Serverless architecture, or as some referred to as Function as a Service(FaaS), is an approach where software and services and built and deployed without worrying about maintaining or provisioning the physical or virtual servers.
By developing applications using serverless architectures, developers are relieved from the task of constantly applying security patches for the underlying operating system and application server. These tasks are instead the responsibility of the serverless architecture provider.
How is serverless security handled?
The following image provides a high level overview of how security responsibilities is handled between the provider and the developer in a serverless architecture
With serverless, the provider is responsible for securing infrastructure such as the the data center, network, servers, operating systems and their configurations. This leaves the developer to focuses on the application logic, code, data, and the application-layer configurations.

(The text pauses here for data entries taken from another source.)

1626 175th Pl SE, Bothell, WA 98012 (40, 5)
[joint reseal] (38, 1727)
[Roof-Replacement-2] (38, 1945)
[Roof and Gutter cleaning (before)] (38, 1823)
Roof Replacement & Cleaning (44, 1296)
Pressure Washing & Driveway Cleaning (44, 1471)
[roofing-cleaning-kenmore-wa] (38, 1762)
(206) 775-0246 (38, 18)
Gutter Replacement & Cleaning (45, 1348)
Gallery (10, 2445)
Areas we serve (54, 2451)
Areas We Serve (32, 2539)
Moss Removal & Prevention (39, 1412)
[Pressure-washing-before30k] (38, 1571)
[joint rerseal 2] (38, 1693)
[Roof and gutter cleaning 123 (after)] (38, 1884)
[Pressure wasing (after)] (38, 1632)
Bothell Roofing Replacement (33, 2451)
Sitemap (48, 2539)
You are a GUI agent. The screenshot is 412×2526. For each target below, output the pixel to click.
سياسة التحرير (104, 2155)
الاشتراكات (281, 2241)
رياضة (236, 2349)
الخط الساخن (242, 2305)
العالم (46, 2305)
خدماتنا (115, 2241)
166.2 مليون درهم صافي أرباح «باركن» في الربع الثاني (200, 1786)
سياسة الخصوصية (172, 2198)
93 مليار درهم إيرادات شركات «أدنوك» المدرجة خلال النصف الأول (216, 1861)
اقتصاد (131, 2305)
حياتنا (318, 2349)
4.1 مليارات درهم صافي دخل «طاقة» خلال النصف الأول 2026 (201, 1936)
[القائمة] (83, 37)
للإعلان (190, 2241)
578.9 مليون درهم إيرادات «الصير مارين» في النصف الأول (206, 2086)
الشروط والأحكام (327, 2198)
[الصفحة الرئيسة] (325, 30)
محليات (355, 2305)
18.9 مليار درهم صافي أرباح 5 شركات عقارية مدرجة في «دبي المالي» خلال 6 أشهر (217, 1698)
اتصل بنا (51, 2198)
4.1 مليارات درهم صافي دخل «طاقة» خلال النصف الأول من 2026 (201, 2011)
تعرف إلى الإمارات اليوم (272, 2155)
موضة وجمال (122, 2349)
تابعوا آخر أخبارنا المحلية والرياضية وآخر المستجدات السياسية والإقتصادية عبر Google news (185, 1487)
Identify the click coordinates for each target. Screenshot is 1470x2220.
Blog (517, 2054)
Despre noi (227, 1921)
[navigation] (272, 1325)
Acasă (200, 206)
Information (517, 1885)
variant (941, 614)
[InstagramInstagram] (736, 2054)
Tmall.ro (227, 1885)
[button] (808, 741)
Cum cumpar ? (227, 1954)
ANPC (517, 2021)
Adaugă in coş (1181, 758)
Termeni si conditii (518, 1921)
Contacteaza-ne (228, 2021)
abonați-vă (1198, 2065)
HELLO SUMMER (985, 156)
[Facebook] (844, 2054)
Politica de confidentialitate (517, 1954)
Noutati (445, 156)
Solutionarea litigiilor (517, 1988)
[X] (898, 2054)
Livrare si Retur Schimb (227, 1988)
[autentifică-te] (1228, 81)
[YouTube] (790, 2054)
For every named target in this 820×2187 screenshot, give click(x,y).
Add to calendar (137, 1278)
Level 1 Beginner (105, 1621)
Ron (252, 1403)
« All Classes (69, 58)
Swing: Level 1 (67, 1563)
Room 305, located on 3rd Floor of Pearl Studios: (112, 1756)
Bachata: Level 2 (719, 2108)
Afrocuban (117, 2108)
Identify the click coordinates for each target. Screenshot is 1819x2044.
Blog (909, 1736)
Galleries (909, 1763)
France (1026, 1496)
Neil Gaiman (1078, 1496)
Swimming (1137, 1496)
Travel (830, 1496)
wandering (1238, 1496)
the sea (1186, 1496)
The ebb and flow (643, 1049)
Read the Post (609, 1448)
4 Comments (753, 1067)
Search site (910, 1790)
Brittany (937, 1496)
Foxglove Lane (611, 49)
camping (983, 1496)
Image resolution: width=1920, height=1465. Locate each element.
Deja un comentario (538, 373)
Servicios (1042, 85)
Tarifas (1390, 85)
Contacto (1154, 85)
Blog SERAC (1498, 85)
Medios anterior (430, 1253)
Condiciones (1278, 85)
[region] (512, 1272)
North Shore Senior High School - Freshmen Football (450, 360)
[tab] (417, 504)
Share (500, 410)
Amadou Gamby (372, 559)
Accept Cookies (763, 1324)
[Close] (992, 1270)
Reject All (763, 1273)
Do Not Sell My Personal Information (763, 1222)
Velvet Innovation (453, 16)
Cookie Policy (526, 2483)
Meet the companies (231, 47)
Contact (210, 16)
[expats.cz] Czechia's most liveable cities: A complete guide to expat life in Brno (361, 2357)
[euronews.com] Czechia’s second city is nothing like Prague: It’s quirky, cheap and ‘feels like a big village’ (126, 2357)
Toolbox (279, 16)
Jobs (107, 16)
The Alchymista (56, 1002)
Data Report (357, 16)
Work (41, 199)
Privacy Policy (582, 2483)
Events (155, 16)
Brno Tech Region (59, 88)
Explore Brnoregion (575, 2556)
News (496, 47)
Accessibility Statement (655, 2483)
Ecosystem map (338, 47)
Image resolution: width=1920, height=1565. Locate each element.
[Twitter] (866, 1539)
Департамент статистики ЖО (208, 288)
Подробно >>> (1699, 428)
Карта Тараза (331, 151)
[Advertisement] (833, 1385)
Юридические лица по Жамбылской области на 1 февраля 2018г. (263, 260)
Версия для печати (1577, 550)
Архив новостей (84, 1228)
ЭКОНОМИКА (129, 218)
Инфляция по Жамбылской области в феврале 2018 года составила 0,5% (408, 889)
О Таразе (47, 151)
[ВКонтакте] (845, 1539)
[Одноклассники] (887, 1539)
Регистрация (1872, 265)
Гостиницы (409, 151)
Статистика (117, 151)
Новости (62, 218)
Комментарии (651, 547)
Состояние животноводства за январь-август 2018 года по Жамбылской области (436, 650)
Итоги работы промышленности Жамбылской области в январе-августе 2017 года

What are the security challenges with serverless?
While serverless architectures provides a wealth of benefits, usage of modern day serverless infrastructure also introduces a new set of challenges such as:
- Increased attack surface: Serverless functions consume data from a wide range of event sources such as HTTP APIs, message queues, cloud storage, IoT device communications and so forth. This increases the overall attack surface dramatically, especially when such messages use protocols and complex message structures - many of which are not being inspected by standard application layer protections such as Web application firewalls
- Increased system and attack surface complexity: The attack surface in serverless architectures is also relatively difficult to monitor and understand due to the unfamiliarity of this architectures by most software developers and architects.
- Inadequate security testing: Performing security testing for serverless architectures is more complex than testing standard applications, especially when these applications interact with remote 3rd party services or with back-end cloud services such as NoSQL databases, cloud storage, or stream processing services. Many automated scanning tools are currently not adapted to scanning serverless applications.
- Inability to leverage traditional security protections (Firewall, WAF, IPS/IDS): Since organizations that use serverless architectures do not have access to the server or its operating system, they are unable deploy traditional security layers such as endpoint protection, host-based intrusion prevention, web application firewalls and so forth. Existing detection logic and rules have not yet to be “translated” to support serverless environments.
How to get started securing serverless?
I would recommend that you first learn about the PureSec’s Top 10 Security Vulnerabilities for Serverless and getting hands on experience with Serverless GOAT, a deliberately insecure AWS Lambda application that teaches you how remediate each of the these security vulnerabilities.